● Data for the task
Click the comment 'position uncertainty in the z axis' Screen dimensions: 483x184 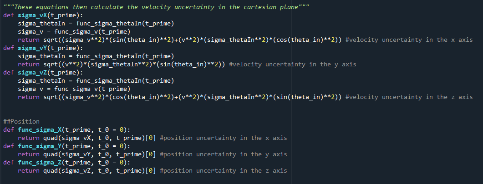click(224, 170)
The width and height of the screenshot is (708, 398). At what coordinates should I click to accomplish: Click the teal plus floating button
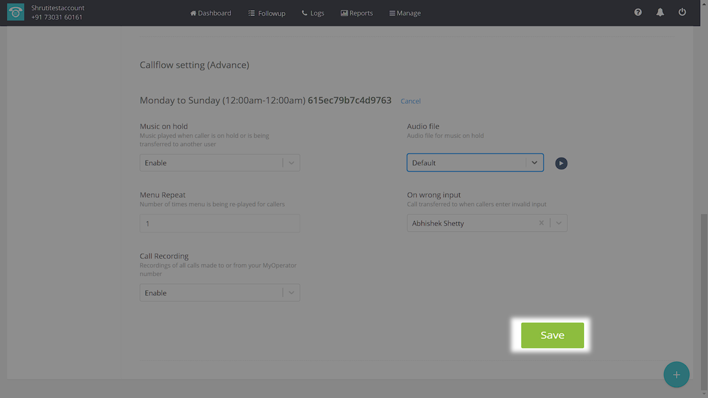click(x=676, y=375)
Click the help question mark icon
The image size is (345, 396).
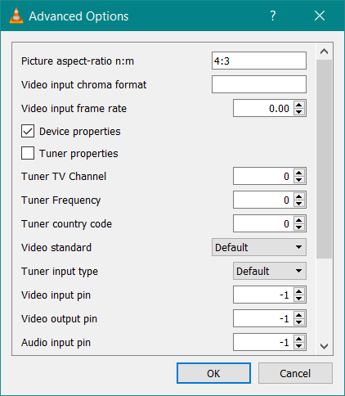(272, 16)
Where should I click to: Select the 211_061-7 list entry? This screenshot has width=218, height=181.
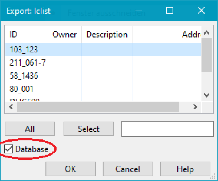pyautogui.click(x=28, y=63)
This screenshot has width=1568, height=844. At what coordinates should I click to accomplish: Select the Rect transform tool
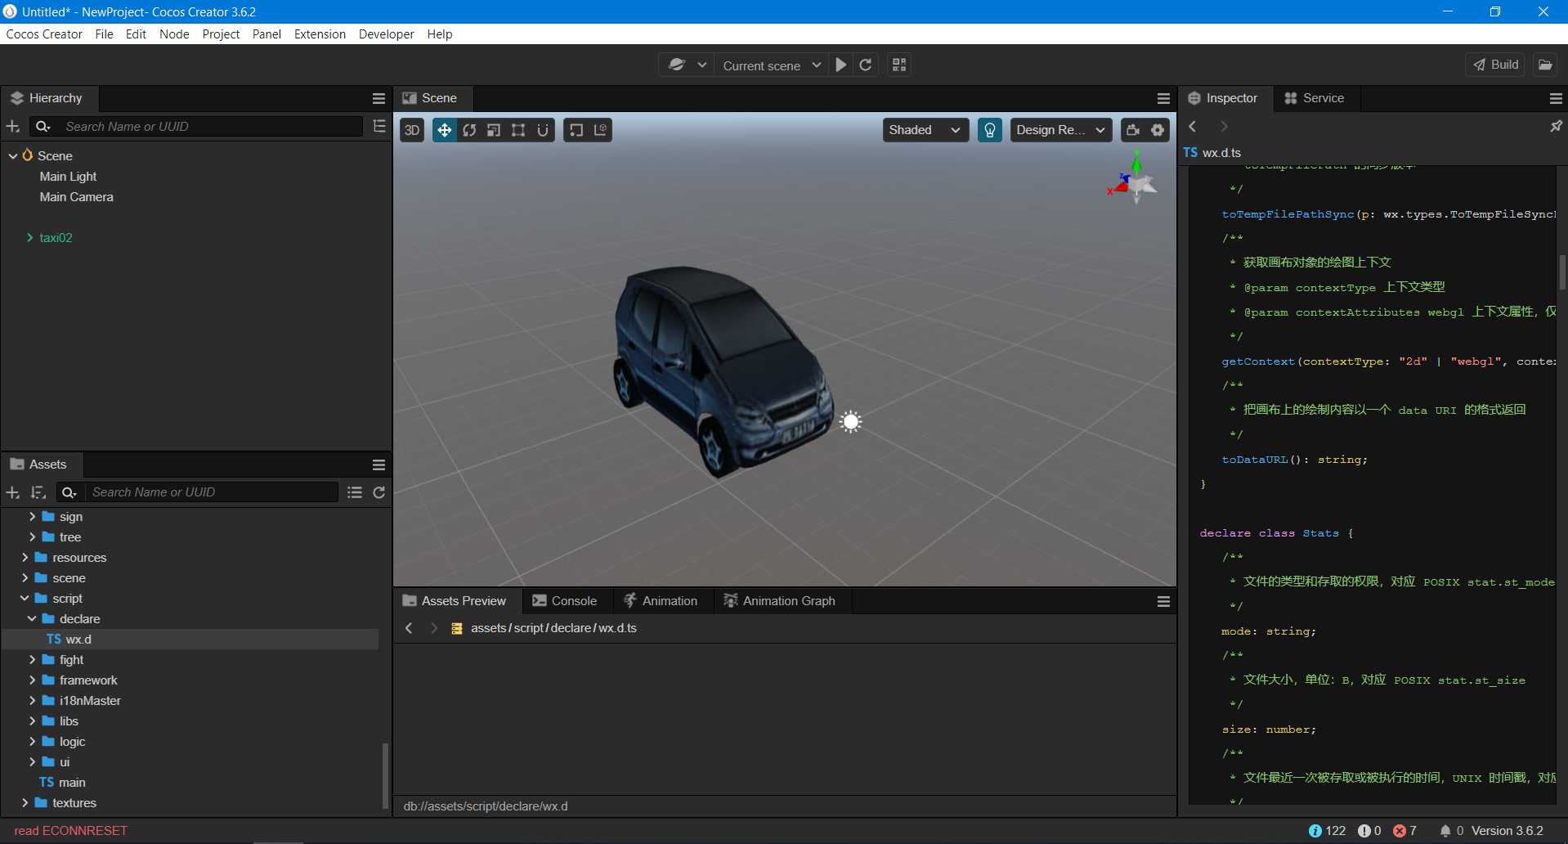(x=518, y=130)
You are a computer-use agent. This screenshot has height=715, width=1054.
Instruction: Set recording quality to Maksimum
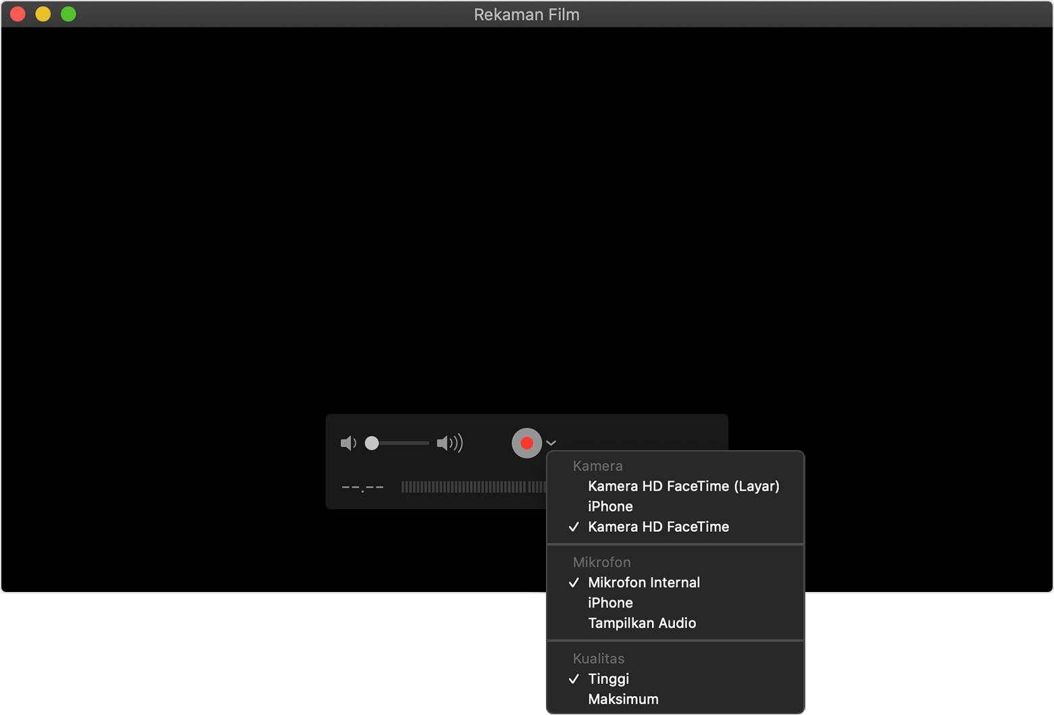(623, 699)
...
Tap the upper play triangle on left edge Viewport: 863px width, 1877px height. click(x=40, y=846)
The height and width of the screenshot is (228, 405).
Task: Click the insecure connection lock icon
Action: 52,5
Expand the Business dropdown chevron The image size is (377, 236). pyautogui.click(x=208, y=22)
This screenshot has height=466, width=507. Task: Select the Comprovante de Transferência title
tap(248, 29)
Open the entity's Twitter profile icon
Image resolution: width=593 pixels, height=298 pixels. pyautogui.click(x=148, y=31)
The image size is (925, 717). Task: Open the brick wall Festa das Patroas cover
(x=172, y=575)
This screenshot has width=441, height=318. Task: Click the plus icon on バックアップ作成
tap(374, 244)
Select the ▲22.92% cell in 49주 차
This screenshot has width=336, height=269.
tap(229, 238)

● What is required
Copy out the range of lines above starting at the line with "Tap the upper" and ending at the line with "Expand the Business", exactly and including both.

● Response area
Tap the upper play triangle on left edge Viewport: 863px width, 1877px height. click(x=40, y=846)
The height and width of the screenshot is (228, 405).
Task: Click the insecure connection lock icon
Action: 52,5
Expand the Business dropdown chevron The image size is (377, 236). pyautogui.click(x=208, y=22)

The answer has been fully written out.